My university friend and colleague committed suicide two decades ago, only a few days after his application for a job at the Egyptian Ministry of Foreign Affairs was rejected — even though he had passed the written and oral exams. The words of the rejection letter were clear: he had been turned down because he was “socially unfit”. The young man could not bear the weight of this decision. He threw his slender body into the Nile River and died hours later. His story stands as evidence of the oppression that the Egypt of the professor, and the ambassador, inflicts upon underprivileged young Egyptians.
The professor and the ambassador and their ilk live in an Egypt that has been designed for them, to serve their interests and those of their children and families. It is an Egypt where the dirt does not touch their feet, the poverty does not scathe and where diseases and pandemics do not afflict. It is an Egypt that has invested billions of dollars in a new capital surrounded by high walls that no one can enter unless they belong to the privileged social elite, those who appear and speak as the professor, and the ambassador.
It is the same Egypt that mocked the simple and the poor who, months earlier, and dressed in traditional galabiyyas and slippers, had risen up to improve their social and economic conditions. It is the same Egypt where as soon as three of those who resemble the professor and the ambassador are arrested, the world rises in their defense until they are released, but when thousands of the likes of Morsi and his wife are arrested, we do not hear a single whisper. It is the Egypt whose rich and powerful are being treated for COVID-19 in the most prestigious hospitals in the capital, while ventilation oxygen tubes are removed from the mouths of poor patients to die, as recently happened in the Governorates of Sharqiyya and Gharbiyya.

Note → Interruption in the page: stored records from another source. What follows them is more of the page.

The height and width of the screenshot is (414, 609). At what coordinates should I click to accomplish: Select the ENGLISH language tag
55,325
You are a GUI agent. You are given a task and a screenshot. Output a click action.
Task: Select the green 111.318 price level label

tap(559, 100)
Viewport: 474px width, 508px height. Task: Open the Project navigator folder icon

The astonishing thing is not only the classist discourse of the professor and the ambassador towards the social other, but also their political double standards and moral decadence. The same professor was writing almost weekly articles in an Egyptian newspaper criticising President Morsi and his group when they were in power, which is legitimate, understandable and logical. However, like many others, she swallowed her tongue out of cowardice when General Sisi came to power. She is now busy writing about novels about people living in urban centres and social circles such as hers.. novels about cities and weddings.
A political science professor at the American University in Cairo, who belongs to a well-known political family in Egypt, played a pivotal role in inciting Sisi’s coup and promoting it in America, while calling herself a ‘liberal’. She admitted as much publicly a few months after the coup in a meeting in Washington DC. She had previously stolen one of my articles and published it under her name in the London newspaper Al-Hayat, in 2007. What is worse is that when she was confronted with her crime, she didn’t deny it, but blamed it on an underprivileged young man she had hired to write her weekly articles for a small fee. She has not only stolen articles and ideas, but also minds, credit and effort. This is the epitome of decadence.

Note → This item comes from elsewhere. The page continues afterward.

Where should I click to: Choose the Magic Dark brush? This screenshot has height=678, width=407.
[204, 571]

It is the Egypt that despises the majority of its people and defends those who arrest them, torture them, steal their power, impoverish them, and abandon them. It is the Egypt where if the president steals, they let him, and if the poor complain about it, they despise them and accuse them of treason. In short, it is the Egypt that the military wants, not out of love for it, but so that it may stay in power against the will of the people of the other Egypt who they hate and despise. This is the root of the conflict.